Then the ODE (4.3)–(4.5) has a unique solution on $\Omega $, with initial data

$$\begin{aligned} \xi _1(x_0) = \bar{\xi }_1,\quad \xi _2(x_0) = \bar{\xi }_2. \end{aligned}$$

Moreover, this solution satisfies

$$\begin{aligned} |\xi _1(x)-\xi ^*_1(x)|+|\xi _2(x)-\xi ^*_2(x)| \le \varepsilon \quad \hbox {for all}~x\in \Omega . \end{aligned}$$

(4.12)

Notice that in this case, setting $f_0=h_1=h_2=\eta _1=\eta _2=0$, one can already find infinitely many solutions to the implicit system of ODEs (4.3) on the interval $\Omega $. One of these solutions is affine, given by (3.6), while the others are fully nonlinear. In Sect. 6 we shall analyze whether these nonlinear solutions can be extended beyond $\Omega $, to the entire real line.

Remark 4

Assume that the stationary point $x^*$ in (3.22) is an asymptotically stable equilibrium for the linear ODE (3.21), contained in the interior of $\Omega $. Then, choosing $\delta _0,\delta _1>0$ sufficiently small in (4.10)–(4.11), the interval $\Omega $ will be positively invariant for the corresponding feedback dynamics

$$\begin{aligned} \dot{x} = a_0 x + f_0(x) - \bigl (b_1 + h_1(x)\bigr )^2\xi _1(x) - \bigl (b_2 + h_2(x)\bigr )^2\xi _2(x). \end{aligned}$$

(4.13)

Example 1

Consider the linear system

$$\begin{aligned} \dot{x} = 3x+u_1+u_2. \end{aligned}$$

(4.14)

and the cost functions

$$\begin{aligned} J_1 = \int _0^{\infty }e^{-t}\cdot \Big (25x^2+ 3x+{1\over 2}u^2_1\Big ),\quad J_2 = \int _0^{\infty }e^{-t}\cdot \Big (25x^2-3x+{1\over 2}u^2_2\Big ). \end{aligned}$$

(4.15)

The corresponding constants in (3.8) are

$$\begin{aligned} A = 5\quad \mathrm {and}\quad K_1 = K_2 = 2. \end{aligned}$$

Solving (3.12) and (3.11) we obtain

$$\begin{aligned} Y_1^* = 1, \quad Y_2^* = 0, \quad X_1^* = X_2^* = 1. \end{aligned}$$

After a few computations, we find that (4.3) admits a linear solution

$$\begin{aligned} \xi ^*_1(x) = 5x+1,\quad \xi ^*_2(x) = 5x-1. \end{aligned}$$

The corresponding dynamic is

$$\begin{aligned} \dot{x} = 3x-\xi _1^*(x)-\xi _2^*(x) = -7x, \end{aligned}$$

having $x^*=0$ as asymptotically stable equilibrium point.
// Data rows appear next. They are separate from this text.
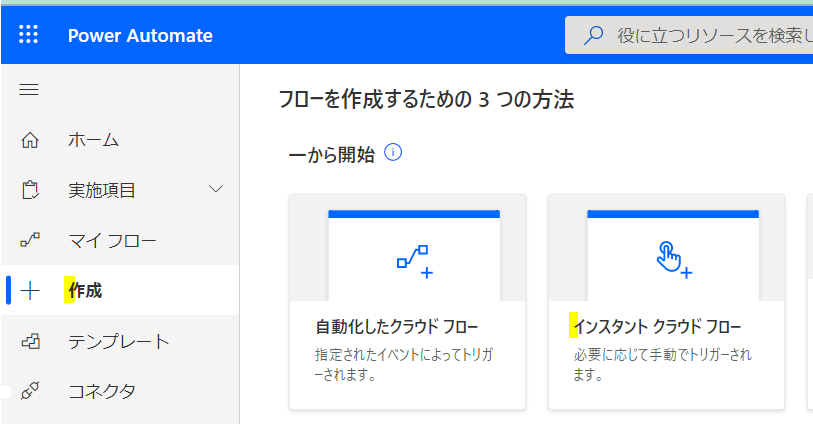Expand the 実施項目 chevron
Screen dimensions: 813x424
pos(215,189)
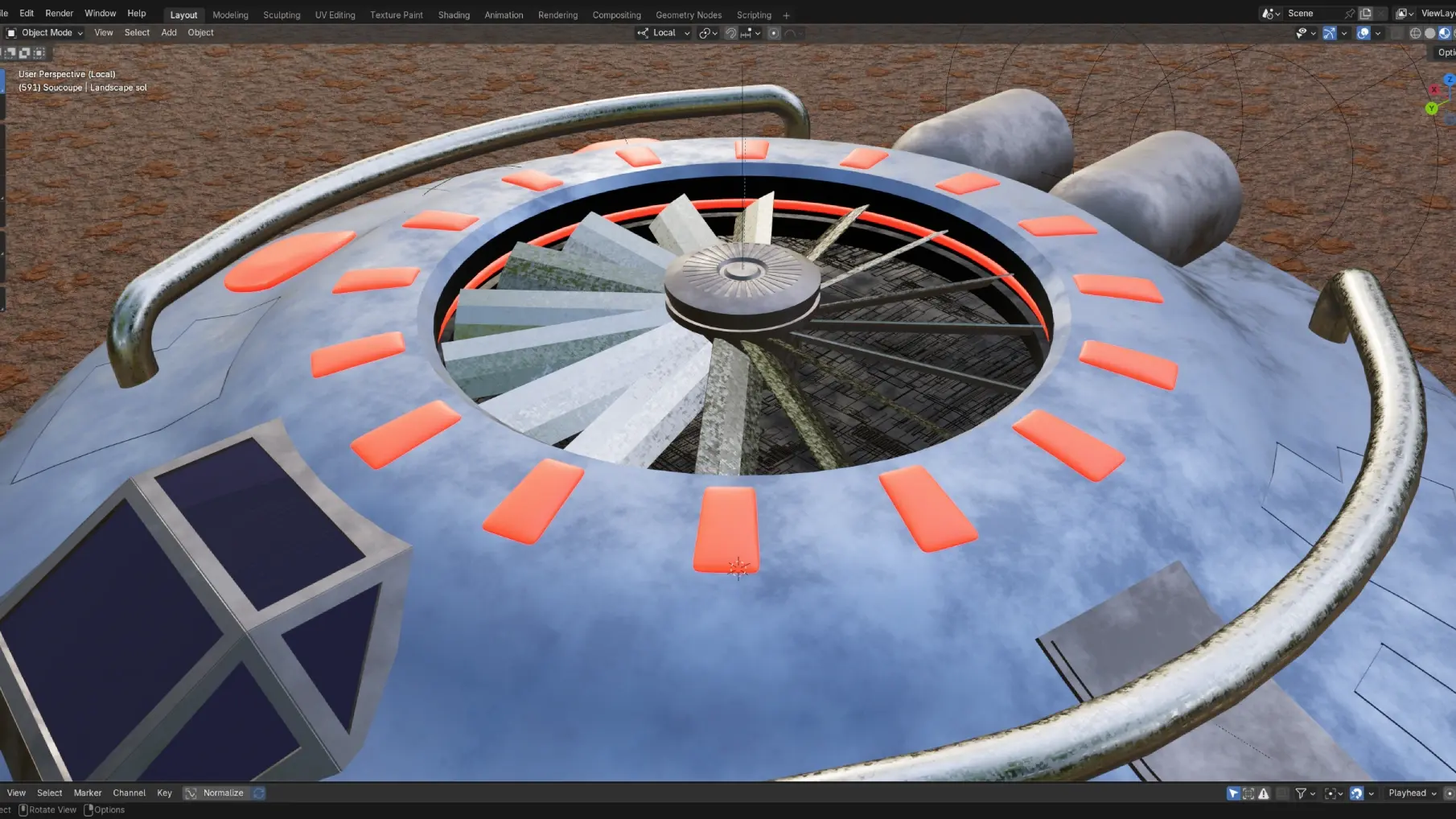The width and height of the screenshot is (1456, 819).
Task: Toggle viewport overlays display
Action: coord(1363,33)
By (4.8), the determinant of the corresponding matrix $\Lambda ^*$ is

$$\begin{aligned} \det \Lambda ^*(x) = (-7x)^2-(5x+1)\cdot (5x-1) = 24x^2+1, \end{aligned}$$

which is always positive.

4.2 Det $\Lambda ^*$ has Two Real Roots

We now assume that the determinant of the matrix $\Lambda ^*(x)$ at (4.7) vanishes at two distinct points $\bar{x}_1<\bar{x}_2$ and so that

$$\begin{aligned} \bar{x}_1, \bar{x}_2\ne x^*\quad \mathrm {and}\quad p(x) \doteq \det \Lambda ^*(x) = C_{\Lambda }(x- \bar{x}_1)(x-\bar{x}_2) \end{aligned}$$

(4.16)

where $x^*$ is the stationary point in (3.22) and $C_{\Lambda }$ is a nonzero constant. Notice that, if this assumption holds, the coefficients $R_i$ in (3.3) and $\beta _i$ in (4.6) must satisfy

$$\begin{aligned} (R_1,R_2) \ne (0,0),\quad (\beta _1,\beta _2) \ne (0,0). \end{aligned}$$

(4.17)

Indeed, if $(R_1,R_2)=(0,0)$, then the last two equations of (3.7) together with (3.16) imply $(\beta _1,\beta _2)=(0,0)$. By (3.6), for $i=1,2$ we thus have $\xi _i^*(x)=\alpha _ix$. This yields

$$\begin{aligned} \det \Lambda ^*(x) = \big [(a_0-b_1^2\alpha _1-b_2^2 \alpha _2)^2-b_1^2b_2^2\alpha _1\alpha _2\big ]\cdot x^2. \end{aligned}$$

(4.18)

Hence $\bar{x}_1=\bar{x}_2 = 0$, against the assumption.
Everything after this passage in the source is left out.